◆ **Exercise**
Check every line of the data below for the word "Save". Copy the ones that have it.
┄┄┄┄┄┄┄┄┄┄┄┄┄┄┄┄┄┄┄┄
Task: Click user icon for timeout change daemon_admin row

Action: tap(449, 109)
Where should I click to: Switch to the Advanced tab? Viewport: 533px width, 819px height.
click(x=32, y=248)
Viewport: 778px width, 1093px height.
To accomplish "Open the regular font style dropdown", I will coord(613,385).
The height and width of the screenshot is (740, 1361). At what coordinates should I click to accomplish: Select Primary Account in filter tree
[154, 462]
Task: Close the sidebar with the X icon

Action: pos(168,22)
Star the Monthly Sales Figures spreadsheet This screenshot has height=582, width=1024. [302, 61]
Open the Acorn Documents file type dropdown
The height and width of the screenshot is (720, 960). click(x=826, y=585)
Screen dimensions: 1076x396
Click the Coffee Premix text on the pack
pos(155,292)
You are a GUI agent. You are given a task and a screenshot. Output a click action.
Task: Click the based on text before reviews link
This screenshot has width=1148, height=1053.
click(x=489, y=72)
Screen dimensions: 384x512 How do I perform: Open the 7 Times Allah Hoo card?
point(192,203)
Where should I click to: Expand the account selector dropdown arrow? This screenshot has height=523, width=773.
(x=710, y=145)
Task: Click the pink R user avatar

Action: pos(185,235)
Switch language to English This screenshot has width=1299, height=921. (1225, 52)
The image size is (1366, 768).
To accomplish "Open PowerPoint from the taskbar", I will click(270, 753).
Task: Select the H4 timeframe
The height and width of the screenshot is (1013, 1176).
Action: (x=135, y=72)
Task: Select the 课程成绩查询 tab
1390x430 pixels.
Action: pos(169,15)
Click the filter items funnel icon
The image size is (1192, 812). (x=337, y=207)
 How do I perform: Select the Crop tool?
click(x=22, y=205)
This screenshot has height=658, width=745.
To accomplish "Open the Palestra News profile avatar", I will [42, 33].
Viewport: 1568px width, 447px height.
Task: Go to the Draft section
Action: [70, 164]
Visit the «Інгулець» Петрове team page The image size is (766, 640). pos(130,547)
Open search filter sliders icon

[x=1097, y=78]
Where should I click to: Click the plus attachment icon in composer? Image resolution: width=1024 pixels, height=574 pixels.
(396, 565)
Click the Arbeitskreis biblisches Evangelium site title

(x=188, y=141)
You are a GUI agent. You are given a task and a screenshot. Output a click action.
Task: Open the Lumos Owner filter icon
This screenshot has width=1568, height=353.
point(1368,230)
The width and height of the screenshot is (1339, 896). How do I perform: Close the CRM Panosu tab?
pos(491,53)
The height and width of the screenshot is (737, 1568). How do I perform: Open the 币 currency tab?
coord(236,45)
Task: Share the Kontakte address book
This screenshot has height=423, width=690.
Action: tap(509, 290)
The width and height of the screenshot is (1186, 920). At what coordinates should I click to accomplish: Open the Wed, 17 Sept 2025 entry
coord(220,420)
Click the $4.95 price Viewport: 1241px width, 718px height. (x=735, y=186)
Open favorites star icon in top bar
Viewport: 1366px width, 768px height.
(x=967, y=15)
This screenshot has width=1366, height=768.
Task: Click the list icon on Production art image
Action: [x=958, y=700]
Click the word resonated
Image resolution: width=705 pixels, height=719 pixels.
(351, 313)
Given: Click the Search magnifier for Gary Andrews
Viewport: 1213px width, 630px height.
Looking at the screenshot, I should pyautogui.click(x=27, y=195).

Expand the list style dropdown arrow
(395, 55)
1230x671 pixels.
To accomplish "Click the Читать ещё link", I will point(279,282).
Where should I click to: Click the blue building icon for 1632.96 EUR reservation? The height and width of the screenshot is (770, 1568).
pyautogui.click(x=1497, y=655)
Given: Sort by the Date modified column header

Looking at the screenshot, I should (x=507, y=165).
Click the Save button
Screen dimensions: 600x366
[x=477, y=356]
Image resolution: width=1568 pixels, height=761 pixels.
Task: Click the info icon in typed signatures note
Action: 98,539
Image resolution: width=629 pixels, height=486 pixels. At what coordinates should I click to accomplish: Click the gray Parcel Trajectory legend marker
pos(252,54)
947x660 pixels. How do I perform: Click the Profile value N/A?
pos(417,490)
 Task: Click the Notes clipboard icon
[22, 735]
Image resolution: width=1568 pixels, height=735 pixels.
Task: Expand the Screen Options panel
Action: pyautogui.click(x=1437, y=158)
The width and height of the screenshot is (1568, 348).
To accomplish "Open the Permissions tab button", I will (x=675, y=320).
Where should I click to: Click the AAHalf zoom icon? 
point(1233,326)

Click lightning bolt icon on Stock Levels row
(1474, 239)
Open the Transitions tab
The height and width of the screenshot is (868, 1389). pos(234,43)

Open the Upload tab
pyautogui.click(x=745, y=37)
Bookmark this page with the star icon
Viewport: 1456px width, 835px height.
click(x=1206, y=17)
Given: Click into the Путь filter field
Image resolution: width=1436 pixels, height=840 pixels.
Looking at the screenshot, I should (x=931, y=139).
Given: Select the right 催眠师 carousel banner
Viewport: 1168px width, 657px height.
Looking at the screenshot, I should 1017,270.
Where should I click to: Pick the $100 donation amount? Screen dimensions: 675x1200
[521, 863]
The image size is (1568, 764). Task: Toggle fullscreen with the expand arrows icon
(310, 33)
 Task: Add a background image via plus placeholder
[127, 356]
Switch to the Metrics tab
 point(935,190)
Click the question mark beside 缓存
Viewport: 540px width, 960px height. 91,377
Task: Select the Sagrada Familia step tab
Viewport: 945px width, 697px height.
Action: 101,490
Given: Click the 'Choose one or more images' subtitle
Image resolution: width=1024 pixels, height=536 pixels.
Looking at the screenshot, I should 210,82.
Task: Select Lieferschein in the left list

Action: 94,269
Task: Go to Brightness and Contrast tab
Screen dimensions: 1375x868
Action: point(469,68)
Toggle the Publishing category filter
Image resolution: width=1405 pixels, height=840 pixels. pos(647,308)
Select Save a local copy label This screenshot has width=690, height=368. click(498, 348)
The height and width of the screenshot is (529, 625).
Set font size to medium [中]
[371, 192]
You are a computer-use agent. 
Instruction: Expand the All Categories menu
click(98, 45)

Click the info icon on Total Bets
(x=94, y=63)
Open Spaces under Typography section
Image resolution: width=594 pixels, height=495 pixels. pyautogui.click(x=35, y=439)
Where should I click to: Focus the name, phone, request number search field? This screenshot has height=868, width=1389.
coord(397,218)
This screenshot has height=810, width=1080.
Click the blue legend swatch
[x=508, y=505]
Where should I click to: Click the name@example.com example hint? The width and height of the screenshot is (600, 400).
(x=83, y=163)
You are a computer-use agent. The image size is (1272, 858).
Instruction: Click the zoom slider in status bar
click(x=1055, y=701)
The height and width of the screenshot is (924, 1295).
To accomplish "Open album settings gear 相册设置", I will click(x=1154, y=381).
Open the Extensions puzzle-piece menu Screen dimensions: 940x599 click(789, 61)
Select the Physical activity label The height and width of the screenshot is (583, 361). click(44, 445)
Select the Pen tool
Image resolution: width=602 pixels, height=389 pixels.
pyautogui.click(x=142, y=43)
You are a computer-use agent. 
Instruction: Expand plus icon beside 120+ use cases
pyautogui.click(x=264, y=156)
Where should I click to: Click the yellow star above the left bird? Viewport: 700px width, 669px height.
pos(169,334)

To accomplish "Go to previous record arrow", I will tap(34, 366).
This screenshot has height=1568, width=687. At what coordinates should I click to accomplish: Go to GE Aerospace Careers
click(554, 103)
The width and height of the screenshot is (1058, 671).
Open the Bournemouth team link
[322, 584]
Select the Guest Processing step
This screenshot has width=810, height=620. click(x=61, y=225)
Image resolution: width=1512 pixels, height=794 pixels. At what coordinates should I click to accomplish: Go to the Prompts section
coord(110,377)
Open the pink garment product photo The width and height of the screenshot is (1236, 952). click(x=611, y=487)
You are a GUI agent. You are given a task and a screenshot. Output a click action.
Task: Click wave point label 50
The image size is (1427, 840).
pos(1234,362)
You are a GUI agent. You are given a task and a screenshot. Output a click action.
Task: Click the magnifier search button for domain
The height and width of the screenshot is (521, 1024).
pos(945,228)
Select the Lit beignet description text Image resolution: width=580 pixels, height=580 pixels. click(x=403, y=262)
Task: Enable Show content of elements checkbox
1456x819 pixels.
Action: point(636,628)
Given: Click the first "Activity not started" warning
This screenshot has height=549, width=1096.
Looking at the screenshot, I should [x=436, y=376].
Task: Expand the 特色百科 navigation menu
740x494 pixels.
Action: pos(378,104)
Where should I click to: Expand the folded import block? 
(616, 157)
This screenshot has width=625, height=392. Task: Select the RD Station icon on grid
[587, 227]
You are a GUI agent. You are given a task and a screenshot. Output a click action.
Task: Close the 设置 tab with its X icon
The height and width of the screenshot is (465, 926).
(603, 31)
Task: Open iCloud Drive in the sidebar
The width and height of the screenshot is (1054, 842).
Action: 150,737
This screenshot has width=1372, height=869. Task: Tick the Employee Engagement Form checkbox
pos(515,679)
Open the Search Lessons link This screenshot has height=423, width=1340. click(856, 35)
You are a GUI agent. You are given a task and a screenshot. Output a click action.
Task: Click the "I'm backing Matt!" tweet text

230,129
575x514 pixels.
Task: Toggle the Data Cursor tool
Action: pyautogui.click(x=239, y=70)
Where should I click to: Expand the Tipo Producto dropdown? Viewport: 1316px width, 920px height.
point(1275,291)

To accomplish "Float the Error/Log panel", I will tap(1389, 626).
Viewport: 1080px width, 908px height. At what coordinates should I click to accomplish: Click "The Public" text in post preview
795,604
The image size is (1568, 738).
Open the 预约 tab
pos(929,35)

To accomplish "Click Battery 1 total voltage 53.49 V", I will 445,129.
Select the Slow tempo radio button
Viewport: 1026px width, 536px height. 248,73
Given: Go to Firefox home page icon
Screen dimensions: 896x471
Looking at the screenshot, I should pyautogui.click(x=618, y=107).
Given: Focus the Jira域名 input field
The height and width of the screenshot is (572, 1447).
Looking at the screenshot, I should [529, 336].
┄┄┄┄┄┄┄┄┄┄┄┄┄┄┄┄┄┄┄┄
◆ **Result of the task**
Click the Save button
Select Save a local copy label This screenshot has width=690, height=368. click(498, 348)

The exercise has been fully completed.